■ ABOUT THIS EXERCISE: Find "Select the blue marker labeled 20" in the material below, then write out that line and every line after it exactly, ending with the last one; skip the pictures.

■ MATERIAL FOR THIS EXERCISE:
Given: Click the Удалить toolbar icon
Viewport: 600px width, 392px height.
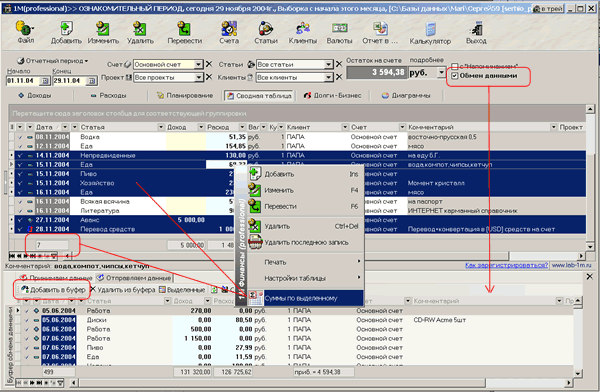Looking at the screenshot, I should point(140,32).
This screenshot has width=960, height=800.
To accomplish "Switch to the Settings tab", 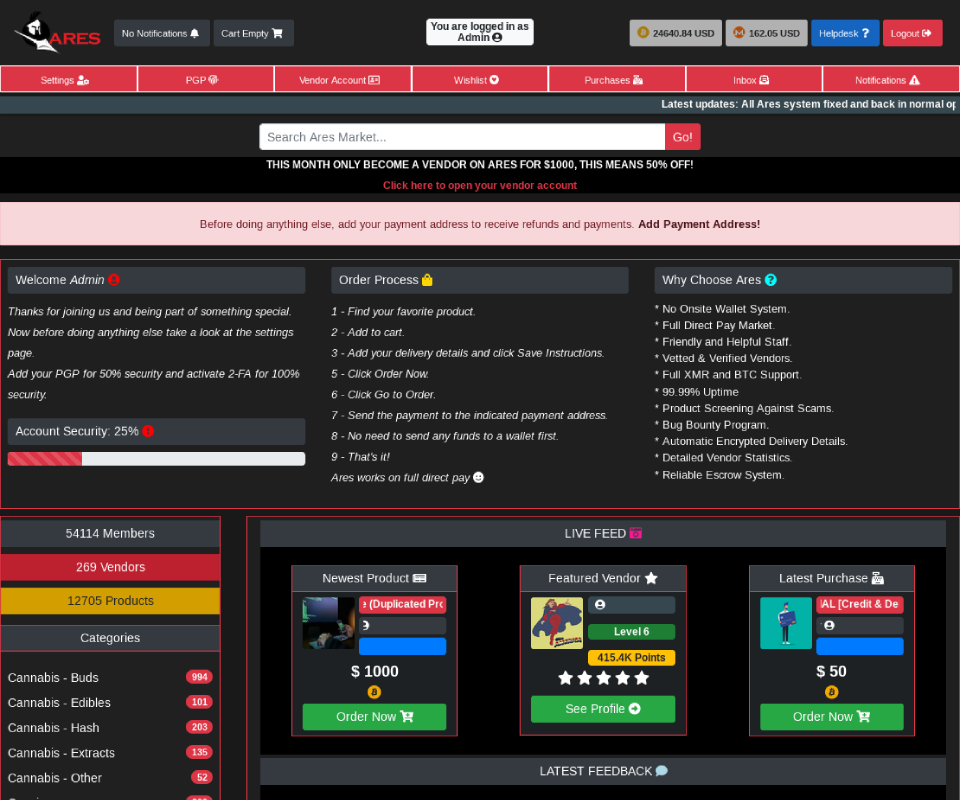I will (68, 78).
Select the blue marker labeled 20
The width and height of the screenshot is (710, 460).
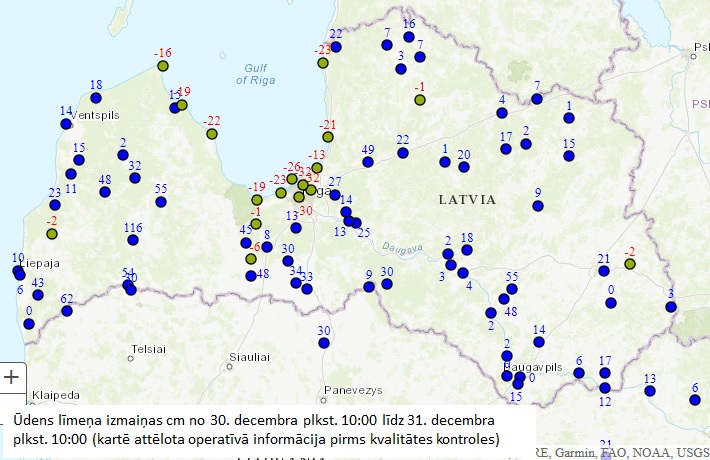[464, 167]
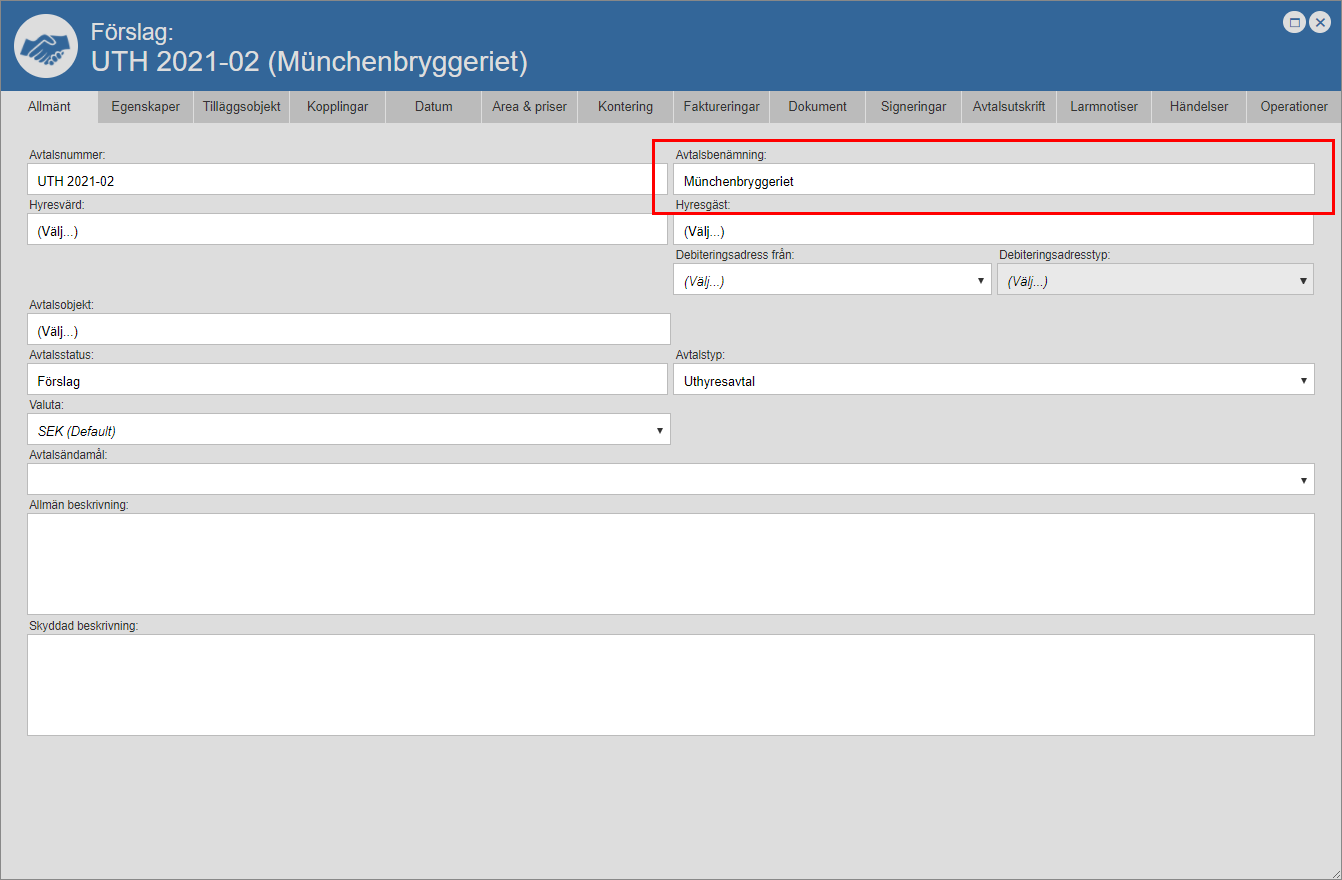Expand the Avtalsändamål dropdown
This screenshot has height=880, width=1342.
[x=670, y=480]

■ RESULT OF THE EXERCISE:
Select the blue marker labeled 20
The width and height of the screenshot is (710, 460).
[464, 167]
Expand the Avtalsändamål dropdown
This screenshot has height=880, width=1342.
[x=670, y=480]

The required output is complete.